• CONSIGNE 1: Dans l'extrait sur les réseaux littéraires, relevez tous les destinataires des lettres de Flaubert qui sont nommés.
• CONSIGNE 2: Recopiez, s'il vous plaît, le passage de l'extrait sur les réseaux littéraires qui commence par « De manière concrète, l’édition » et se poursuit jusqu'à « critique rendrait compte. ».

━━━ EXTRAIT SOURCE ━━━

Un réseau dure plus longtemps qu’une de ses institutions, que ses chefs, que ses membres, car il se superpose à l’organisation et à l’imaginaire fondamentaux d’une société, voire d’un ensemble de sociétés similaires. C’est pourquoi il est si difficile de détruire entièrement un réseau, surtout s’il enjambe des frontières nationales. En réalité, pour qu’un réseau fort disparaisse, il faut qu’une société change complètement de paradigme ; ce qui arrive généralement dans la longue durée et rarement de manière pacifique, comme nous le rappellent la Guerre de Sécession, qui mit fin au réseau esclavagiste américain, ou la Révolution française, au réseau aristocratique millénaire. À l’heure actuelle, le réseau international terroriste défie les sociétés dites « démocratiques » qui luttent pour préserver le pouvoir du paradigme néo-libéral au sein du réseau économique international dominé par les Américains. L’avenir tranchera. La littérature, elle aussi, a ses réseaux, ses affrontements, mais aussi ses complicités. C’est pourquoi une approche anthropologique des pratiques littéraires en termes de réseau diffère de celle de Bourdieu où la position des acteurs est essentiellement déterminée par leur pouvoir de coercition au sein du champ [14].

Méthodologie de l’édition critique dans une perspective anthropo-sociologique

De manière concrète, l’édition d’une correspondance, faite dans une perspective anthropo-sociologique, répond à de nombreux choix méthodologiques parmi lesquels nous retiendrons ceux qui influencent la délimitation du corpus épistolaire, laissant de côté ceux qui en découlent, c’est-à-dire les règles d’établissement et d’annotation critique des lettres. Nous insisterons sur les changements de perception des pratiques littéraires que ces choix entraînent, sachant que ces pratiques bouleversent aussi d’autres activités non littéraires que nous ne pourrons pas toutes exposées ici, mais dont l’annotation critique rendrait compte.

Éditer le dialogue épistolaire

Le corpus de lettres à éditer requiert d’innombrables recherches dans les fonds d’archives du correspondant central, le chef du réseau, en l’occurrence Henri-Raymond Casgrain, mais également dans ceux de ses correspondants qui, eux, peuvent être très éloignés de la zone centrale, voire disséminés sur plusieurs continents. Le but est de retracer les lettres envoyées et reçues par le correspondant principal, contrairement à ce qu’on observe lorsque la correspondance d’un écrivain majeur est publiée dans une perspective biographique ou stéréographique (échange bipolaire). Bernard Masson, par exemple, a choisi de présenter la correspondance de Flaubert sous un angle biographique. Afin de révéler l’homme et l’oeuvre, seules sont retenues les lettres de Flaubert elles-mêmes à Louise Colet, à George Sand, à Victor Hugo, à Guy de Maupassant, à Théophile Gautier, à Charles Baudelaire, etc. Près de quarante correspondants importants du réseau flaubertien sont ainsi réduits au silence. La lettre est alors soumise à une analyse psychologique ou génétique, de manière unidimensionnelle, c’est-à-dire artificielle :

La correspondance est […] un premier pas dans le travail sur soi […] Ainsi se construit, au fil des jours et de la plume, un portrait en partie double contenant à la fois le sujet et l’objet, le moi et l’autre […] Un autre Flaubert peu à peu apparaît ou plutôt transparaît […] Un autre moi s’impose, plus travaillé, plus construit et reconstruit, d’encre et de papier, la plume à la main : une correspondance d’écrivain, l’oeuvre de l’oeuvre [15].

━━━ ENTRÉES FOURNIES ━━━

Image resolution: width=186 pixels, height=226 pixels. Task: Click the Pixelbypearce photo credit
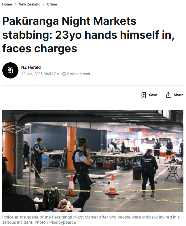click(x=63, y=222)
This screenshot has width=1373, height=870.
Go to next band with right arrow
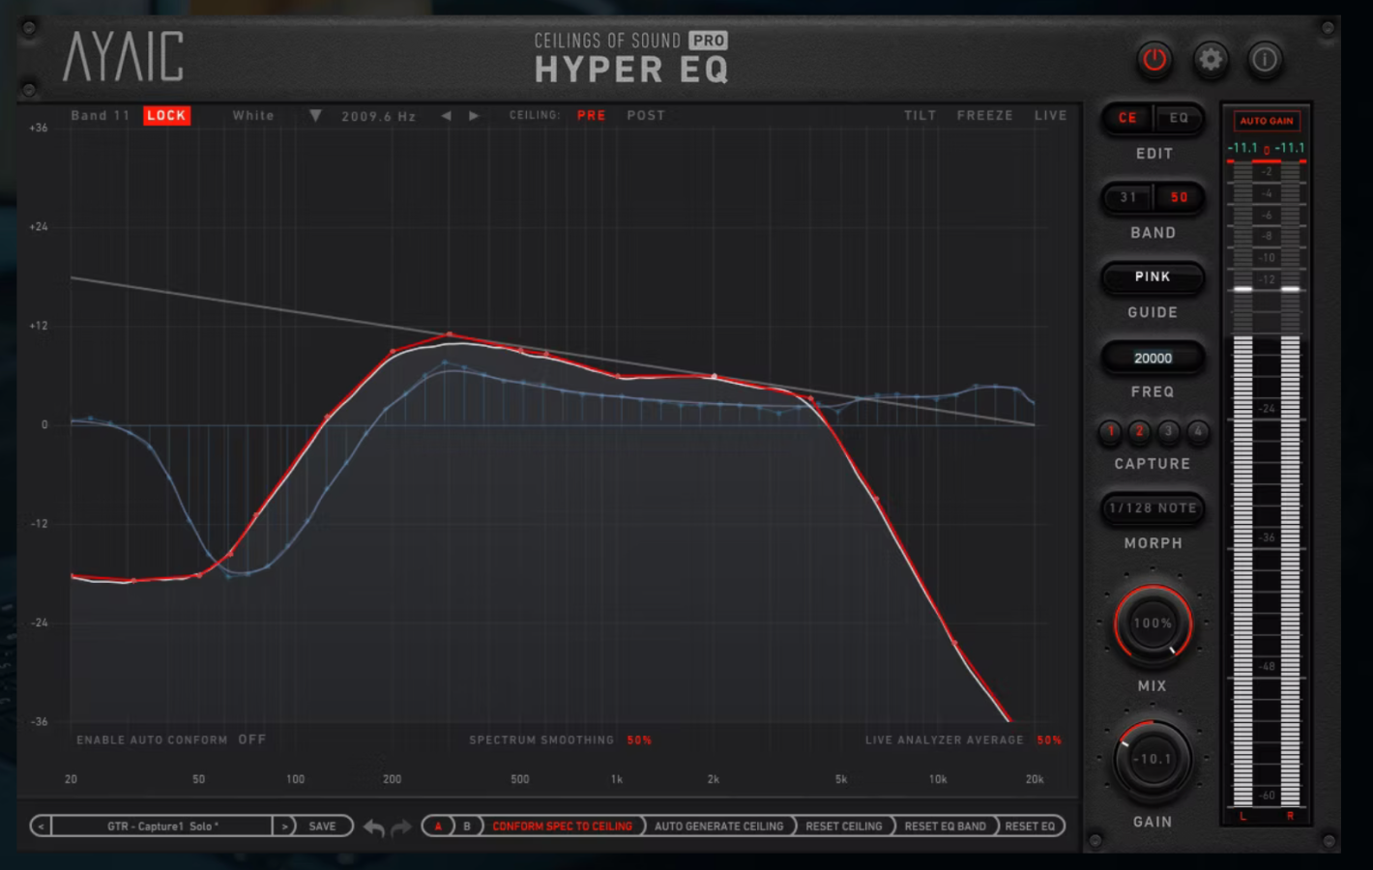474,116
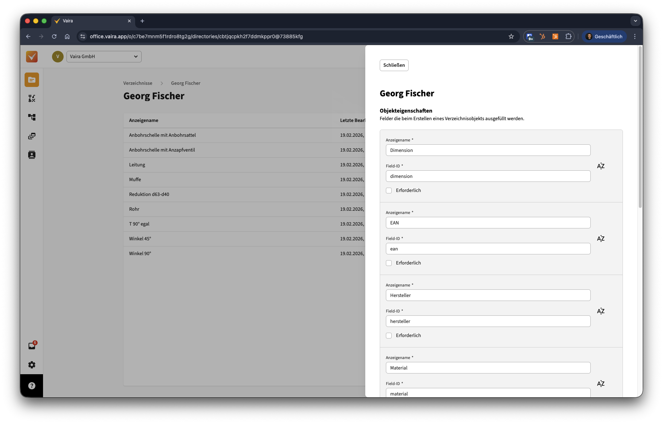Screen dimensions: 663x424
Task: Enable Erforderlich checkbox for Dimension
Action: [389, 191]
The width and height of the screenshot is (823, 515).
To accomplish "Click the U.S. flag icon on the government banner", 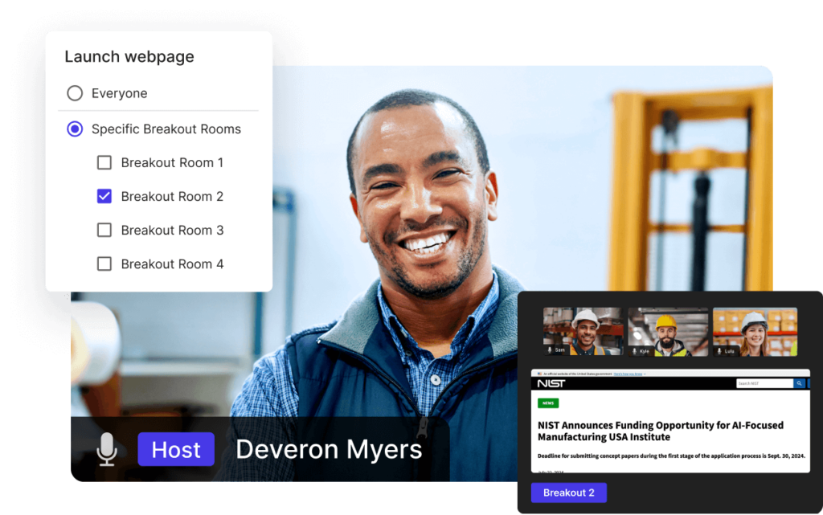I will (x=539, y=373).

━━━
━━━ ENTRÉES FOURNIES ━━━

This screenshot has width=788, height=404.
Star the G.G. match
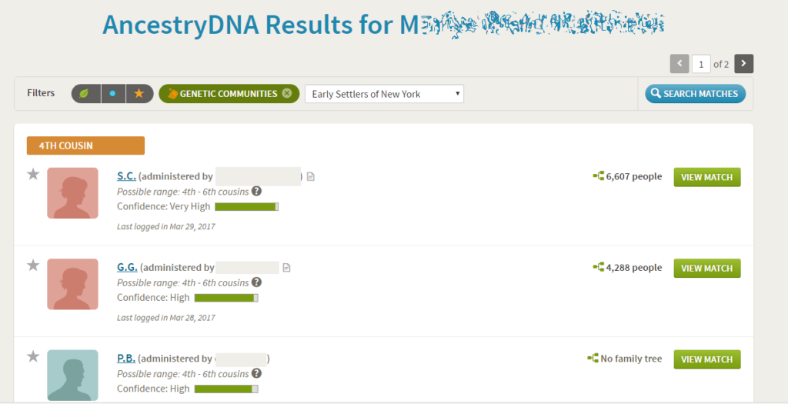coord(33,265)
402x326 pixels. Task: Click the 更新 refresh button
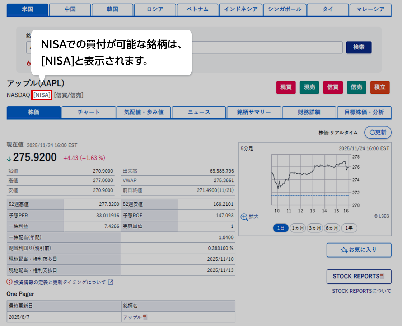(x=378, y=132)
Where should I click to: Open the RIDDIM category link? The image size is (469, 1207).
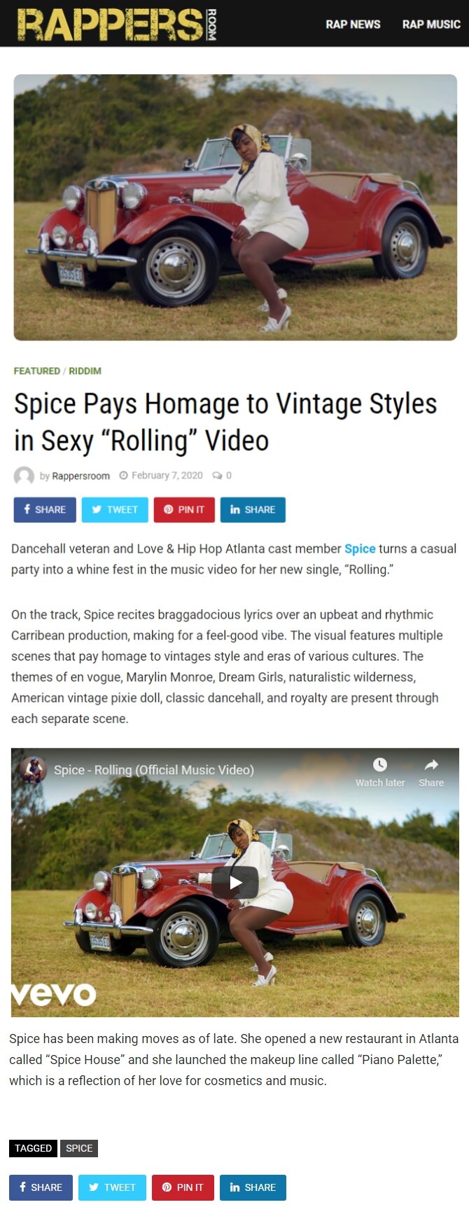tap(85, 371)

━━━

• CORRIGÉ DÉTAILLÉ 1: Louise Colet, George Sand, Victor Hugo, Guy de Maupassant, Théophile Gautier, Charles Baudelaire

• CORRIGÉ DÉTAILLÉ 2:
De manière concrète, l’édition d’une correspondance, faite dans une perspective anthropo-sociologique, répond à de nombreux choix méthodologiques parmi lesquels nous retiendrons ceux qui influencent la délimitation du corpus épistolaire, laissant de côté ceux qui en découlent, c’est-à-dire les règles d’établissement et d’annotation critique des lettres. Nous insisterons sur les changements de perception des pratiques littéraires que ces choix entraînent, sachant que ces pratiques bouleversent aussi d’autres activités non littéraires que nous ne pourrons pas toutes exposées ici, mais dont l’annotation critique rendrait compte.